▶ GIVEN PASSAGE:
▬▬▬
- IPC code: FRA
- NPC: French Paralympic and Sports Committee
- Website: france-paralympique.fr

in Rio de Janeiro
- Competitors: 126 in 17 sports
- Flag bearer: Michaël Jérémiasz
- Medals Ranked 12th: Gold 9 Silver 5 Bronze 14 Total 28

Summer Paralympics appearances (overview)
- 1960; 1964; 1968; 1972; 1976; 1980; 1984; 1988; 1992; 1996; 2000; 2004; 2008; 2012; 2016; 2020; 2024;

= France at the 2016 Summer Paralympics =

France competed at the 2016 Summer Paralympics in Rio de Janeiro, Brazil, from 7 September to 18 September 2016. The first places the team qualified were for four athletes in sailing events.
▬▬▬
Entries for locating words and elements:
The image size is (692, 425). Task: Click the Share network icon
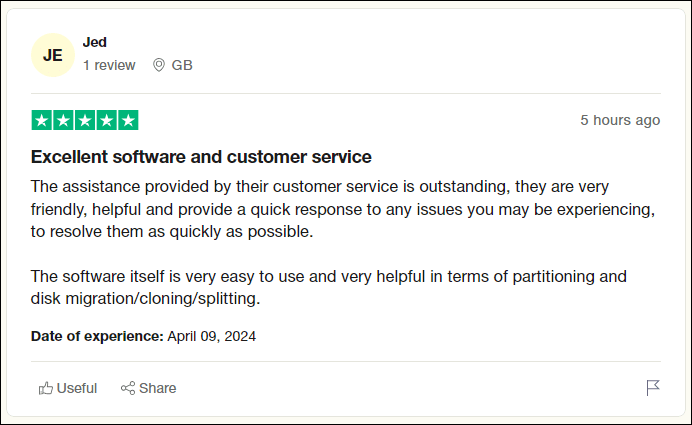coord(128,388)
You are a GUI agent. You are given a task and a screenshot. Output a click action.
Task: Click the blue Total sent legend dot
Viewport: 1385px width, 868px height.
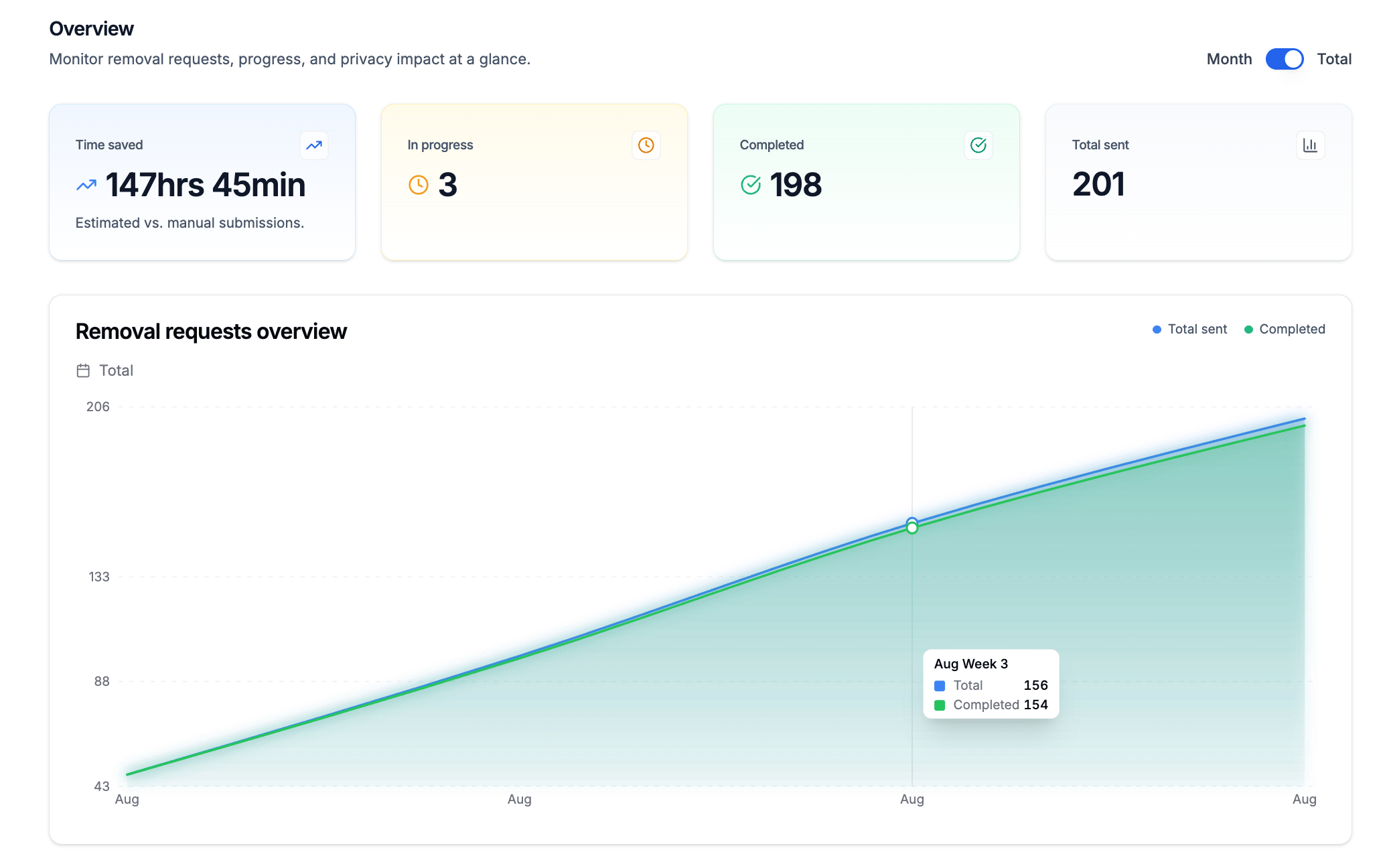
▬▬▬
▶ SET TASKS:
a) Translate this sentence from the article on France at the 2016 Summer Paralympics into Spanish: "France competed at the 2016 Summer Paralympics in Rio de Janeiro, Brazil, from 7 September to 18 September 2016."
b) Write out every line of the records as a numbered list, skipping blank lines. Omit the pictures from your answer.
The article on France at the 2016 Summer Paralympics and the records are separate, unrelated material.

▶ ANSWERS:
a) Francia compitió en los Juegos Paralímpicos de Verano de 2016 en Río de Janeiro, Brasil, del 7 al 18 de septiembre de 2016.

b)
1. The image size is (692, 425). Task: Click the Share network icon
2. coord(128,388)
3. You are a GUI agent. You are given a task and a screenshot. Output a click action.
4. Task: Click the blue Total sent legend dot
5. Viewport: 1385px width, 868px height.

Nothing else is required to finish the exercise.